One of the first to come my way is a towering bipedal beast, which seems to be made of paper. That's the title explained, then. But this creature isn't roaming a world that looks much like our own. "So today, there is so much information, everywhere," says Éric. "There is a lot of pressure on us, as a result. So the concept of Paper Beast is: what if wildlife has emerged from all this data, from algorithms, from inside these servers. It's a world that no human has ever seen."
He directs my attention to the sky above: "There is this pressure of data, all data, on this world. So it erupts into this world, and the clouds have numbers in them, so it's always there. It percolates, across the whole adventure. It's very symbolic."
He's right - the clouds wrap themselves into recognisable numbers, and later there's a kind of geyser of data that explodes from the ground, spewing numbers all over the place. But why paper? If I'm in this server, I suppose, this virtual space born of data, why are the animals - more of which appear before me, some scuttling around like knee-high insects and others more like... horses, or antelopes? - so fragile, so thin and delicate?
"The animals look like paper - but paper is the support of information," Éric explains. "We write information, and data, on paper. And the beauty of real wildlife, that was actually my first inspiration. When you see animals moving, any kind of animals, there's something really fascinating and beautiful."
"What is really interesting is that this is wildlife that's come out of data that we've generated, but has emerged by itself," he continues. "It's really virgin. While in reality, we don't have this so much, these virgin places, because human activity has treated wildlife so badly, and damaged our ecology. The planet is in a difficult situation, because of human activities."
So Paper Beast is something of a meditation on how our relationship with data, with knowledge and both the consumption and collecting of it, has a corruptive effect on the wider natural world. Maybe? In my 20 minutes with the game, I can't say I get my finger wholly on the pulse of what it is that Éric really wants to say with his new game.
But given we're talking about a designer with Another World, Heart of Darkness and the wildly underrated From Dust to his name, I'm not ruling out the very real possibility of this being pretty special. And there's no doubt that Paper Beast makes you feel something. Detached from the everyday, with space to let your imagination free, truly immersed in another world in a way that none of Éric's past games have achieved.
Why VR, though? I mean, it makes some sense - you play as a VR user in Paper Beast. But it's a developing area of gaming, still, and probably not the platform to aim for, exclusively, if it's a big splash you're after.
"VR fascinates me," Éric says - and by now I've taken off the headset, and can see him beaming with enthusiasm for the medium. "When we started this project in 2016, it was a crazy time. Today we have something like three million, maybe four million PSVR owners, but back then that audience wasn't there. To have this feeling of space, to see these objects in front of you and really feel their size, to see these creatures, is amazing."

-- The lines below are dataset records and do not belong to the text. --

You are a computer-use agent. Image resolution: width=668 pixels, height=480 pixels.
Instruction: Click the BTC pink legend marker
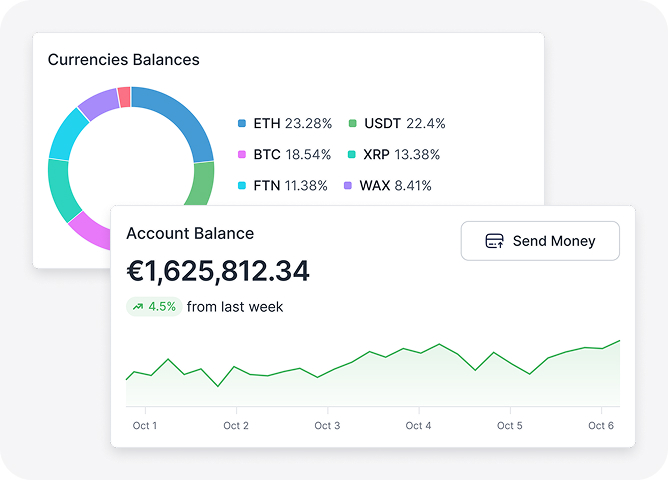242,155
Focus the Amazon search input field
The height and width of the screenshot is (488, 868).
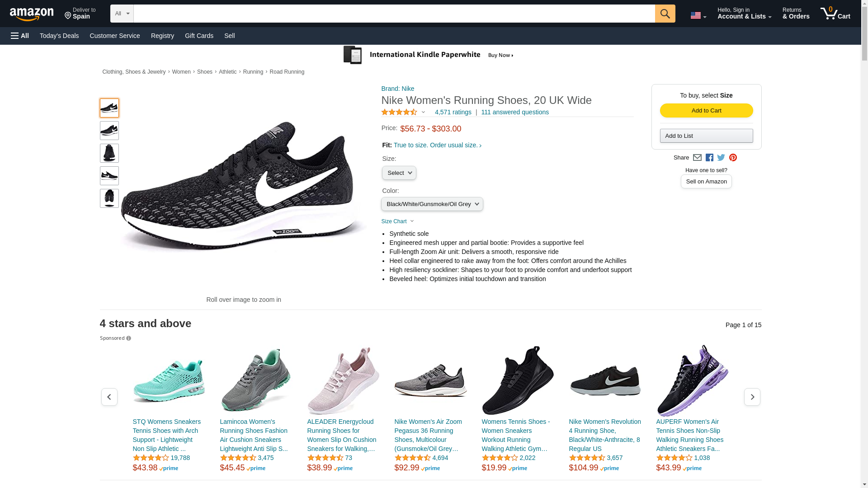pyautogui.click(x=394, y=14)
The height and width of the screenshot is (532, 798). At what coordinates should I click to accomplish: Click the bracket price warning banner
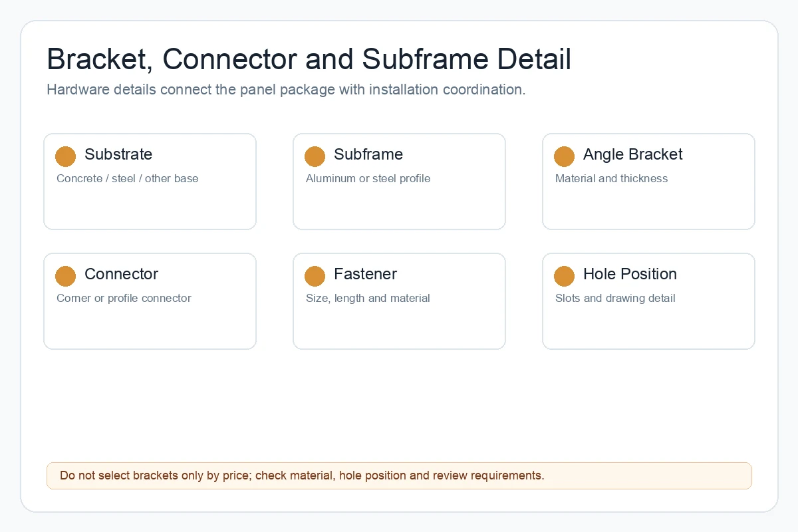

"VR is the best medium for this game," he adds. "You're a VR user inside the game's world, so it works well thematically as a VR game. Beyond that, Paper Beast is a metaphorical connection between an artificial, wide world where the player is exploring a place that isn't similar to the real world, but asks in a poetic way: what is real life? It makes you think about the associations between reality, and what's artificial."

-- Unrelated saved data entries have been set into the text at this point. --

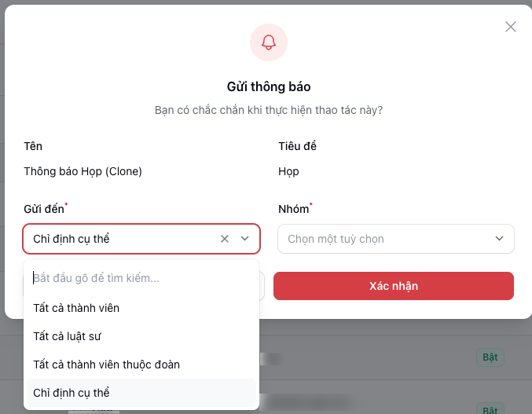Click the Gửi đến field label
The image size is (532, 414).
(44, 209)
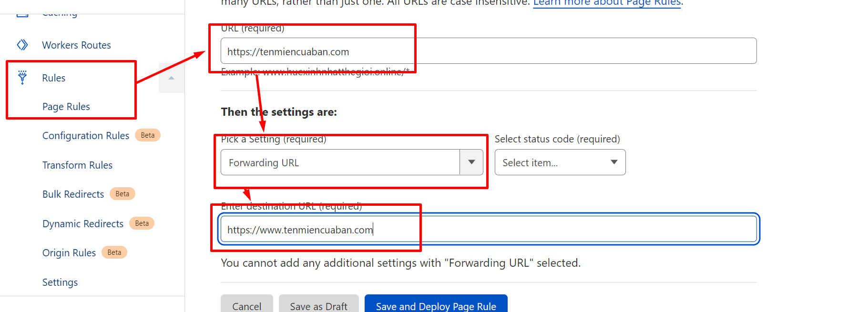
Task: Go to Configuration Rules
Action: coord(85,136)
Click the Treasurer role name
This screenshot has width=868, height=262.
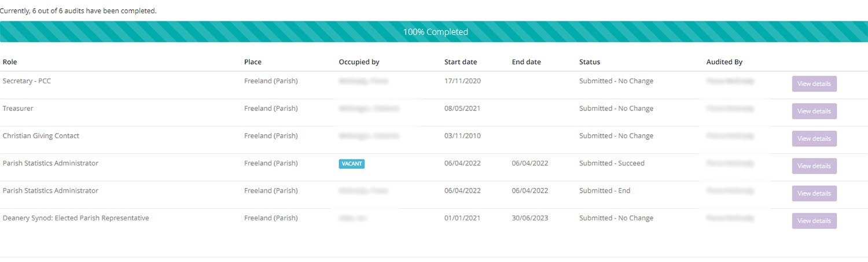coord(18,108)
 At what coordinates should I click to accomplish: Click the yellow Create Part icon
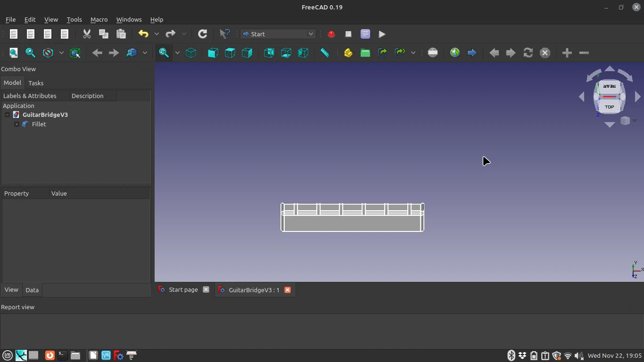pyautogui.click(x=348, y=53)
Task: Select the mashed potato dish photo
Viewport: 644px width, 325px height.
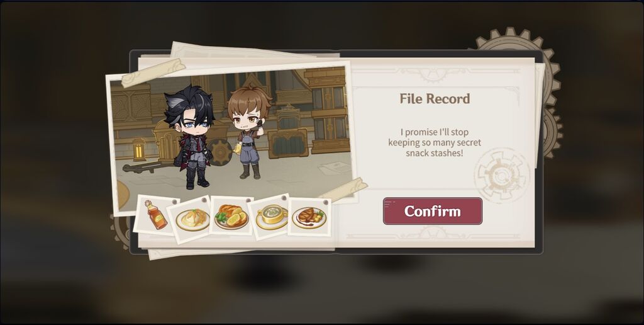Action: pos(192,219)
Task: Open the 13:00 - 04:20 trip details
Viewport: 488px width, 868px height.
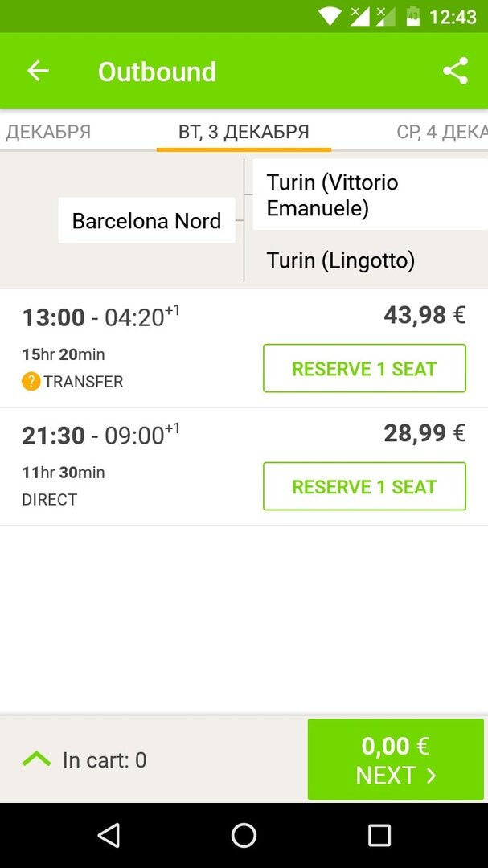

Whether Paper Beast will do for VR gaming what Another World achieved for the action-adventure (and puzzle-platforming?) genre in the early 1990s remains to be seen - but I don't feel that Éric Chahi has anything to prove to anyone but himself. Can the gaming space, for all its breadth and depth, still facilitate his creative visions? That's the question that Paper Beast will answer, one way or another, when it comes to PlayStation VR in early 2020.